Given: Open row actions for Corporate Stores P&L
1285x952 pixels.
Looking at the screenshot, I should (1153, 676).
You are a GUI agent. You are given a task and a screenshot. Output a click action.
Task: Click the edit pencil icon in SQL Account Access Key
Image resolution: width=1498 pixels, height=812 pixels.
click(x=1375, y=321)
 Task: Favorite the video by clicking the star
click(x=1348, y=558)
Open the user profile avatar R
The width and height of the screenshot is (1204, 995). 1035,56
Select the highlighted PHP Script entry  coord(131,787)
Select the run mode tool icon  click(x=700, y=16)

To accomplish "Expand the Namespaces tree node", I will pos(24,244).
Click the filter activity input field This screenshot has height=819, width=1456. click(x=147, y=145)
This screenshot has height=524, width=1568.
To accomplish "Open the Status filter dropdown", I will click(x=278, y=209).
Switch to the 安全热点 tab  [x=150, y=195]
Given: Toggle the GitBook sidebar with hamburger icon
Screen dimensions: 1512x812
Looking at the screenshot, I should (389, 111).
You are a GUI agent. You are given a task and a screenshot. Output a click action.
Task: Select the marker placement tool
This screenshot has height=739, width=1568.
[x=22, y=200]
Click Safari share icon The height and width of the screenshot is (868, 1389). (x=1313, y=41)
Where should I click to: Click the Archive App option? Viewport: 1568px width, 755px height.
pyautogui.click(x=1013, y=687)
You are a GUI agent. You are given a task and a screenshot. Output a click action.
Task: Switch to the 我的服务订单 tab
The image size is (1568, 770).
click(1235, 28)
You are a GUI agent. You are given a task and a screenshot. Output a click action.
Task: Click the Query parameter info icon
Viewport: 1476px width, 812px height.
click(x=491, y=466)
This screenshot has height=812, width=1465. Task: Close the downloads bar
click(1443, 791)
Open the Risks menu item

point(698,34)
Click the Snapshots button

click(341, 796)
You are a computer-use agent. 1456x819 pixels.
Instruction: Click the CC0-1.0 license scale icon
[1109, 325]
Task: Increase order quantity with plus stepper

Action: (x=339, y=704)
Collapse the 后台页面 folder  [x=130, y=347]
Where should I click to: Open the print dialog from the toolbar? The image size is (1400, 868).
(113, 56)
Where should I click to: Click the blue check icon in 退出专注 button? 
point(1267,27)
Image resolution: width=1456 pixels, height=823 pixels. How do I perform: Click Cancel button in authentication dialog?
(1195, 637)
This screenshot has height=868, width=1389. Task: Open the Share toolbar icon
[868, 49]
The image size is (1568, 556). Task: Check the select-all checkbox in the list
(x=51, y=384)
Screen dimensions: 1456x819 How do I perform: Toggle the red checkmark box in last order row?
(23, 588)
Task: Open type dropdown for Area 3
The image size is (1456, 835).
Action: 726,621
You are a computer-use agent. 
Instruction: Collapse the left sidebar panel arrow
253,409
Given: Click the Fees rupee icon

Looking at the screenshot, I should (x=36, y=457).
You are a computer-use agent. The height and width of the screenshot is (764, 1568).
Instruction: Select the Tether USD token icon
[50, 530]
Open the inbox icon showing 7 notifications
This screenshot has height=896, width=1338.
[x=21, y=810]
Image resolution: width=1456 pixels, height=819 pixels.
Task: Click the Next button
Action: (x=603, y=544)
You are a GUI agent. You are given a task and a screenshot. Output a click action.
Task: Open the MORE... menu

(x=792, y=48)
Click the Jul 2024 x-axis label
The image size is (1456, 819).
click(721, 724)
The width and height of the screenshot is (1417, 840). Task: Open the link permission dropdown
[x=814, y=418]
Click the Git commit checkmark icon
• • • • •
Word for word, set down all of the material.

Given: Open row actions for Corporate Stores P&L
1285x952 pixels.
Looking at the screenshot, I should (1153, 676).
You are a GUI agent. You are given a task and a screenshot. Output a click action.
Task: Click the edit pencil icon in SQL Account Access Key
Image resolution: width=1498 pixels, height=812 pixels.
click(x=1375, y=321)
 Task: Favorite the video by clicking the star
click(x=1348, y=558)
Open the user profile avatar R
The width and height of the screenshot is (1204, 995). 1035,56
Select the highlighted PHP Script entry  coord(131,787)
Select the run mode tool icon  click(x=700, y=16)

To accomplish "Expand the Namespaces tree node", I will pos(24,244).
Click the filter activity input field This screenshot has height=819, width=1456. click(x=147, y=145)
This screenshot has height=524, width=1568.
To accomplish "Open the Status filter dropdown", I will click(x=278, y=209).
Switch to the 安全热点 tab  [x=150, y=195]
Given: Toggle the GitBook sidebar with hamburger icon
Screen dimensions: 1512x812
Looking at the screenshot, I should (389, 111).
You are a GUI agent. You are given a task and a screenshot. Output a click action.
Task: Select the marker placement tool
This screenshot has height=739, width=1568.
[x=22, y=200]
Click Safari share icon The height and width of the screenshot is (868, 1389). (x=1313, y=41)
Where should I click to: Click the Archive App option? Viewport: 1568px width, 755px height.
pyautogui.click(x=1013, y=687)
You are a GUI agent. You are given a task and a screenshot. Output a click action.
Task: Switch to the 我的服务订单 tab
The image size is (1568, 770).
click(1235, 28)
You are a GUI agent. You are given a task and a screenshot. Output a click action.
Task: Click the Query parameter info icon
Viewport: 1476px width, 812px height.
click(x=491, y=466)
This screenshot has height=812, width=1465. Task: Close the downloads bar
click(1443, 791)
Open the Risks menu item

point(698,34)
Click the Snapshots button

click(341, 796)
You are a computer-use agent. 1456x819 pixels.
Instruction: Click the CC0-1.0 license scale icon
[1109, 325]
Task: Increase order quantity with plus stepper

Action: (x=339, y=704)
Collapse the 后台页面 folder  [x=130, y=347]
Where should I click to: Open the print dialog from the toolbar? The image size is (1400, 868).
(113, 56)
Where should I click to: Click the blue check icon in 退出专注 button? 
point(1267,27)
Image resolution: width=1456 pixels, height=823 pixels. How do I perform: Click Cancel button in authentication dialog?
(1195, 637)
This screenshot has height=868, width=1389. Task: Open the Share toolbar icon
[868, 49]
The image size is (1568, 556). Task: Check the select-all checkbox in the list
(x=51, y=384)
Screen dimensions: 1456x819 How do I perform: Toggle the red checkmark box in last order row?
(23, 588)
Task: Open type dropdown for Area 3
The image size is (1456, 835).
Action: 726,621
You are a computer-use agent. 
Instruction: Collapse the left sidebar panel arrow
253,409
Given: Click the Fees rupee icon

Looking at the screenshot, I should (x=36, y=457).
You are a computer-use agent. The height and width of the screenshot is (764, 1568).
Instruction: Select the Tether USD token icon
[50, 530]
Open the inbox icon showing 7 notifications
This screenshot has height=896, width=1338.
[x=21, y=810]
Image resolution: width=1456 pixels, height=819 pixels.
Task: Click the Next button
Action: (x=603, y=544)
You are a GUI agent. You are given a task and a screenshot. Output a click action.
Task: Open the MORE... menu

(x=792, y=48)
Click the Jul 2024 x-axis label
The image size is (1456, 819).
click(721, 724)
The width and height of the screenshot is (1417, 840). Task: Open the link permission dropdown
[x=814, y=418]
Click the Git commit checkmark icon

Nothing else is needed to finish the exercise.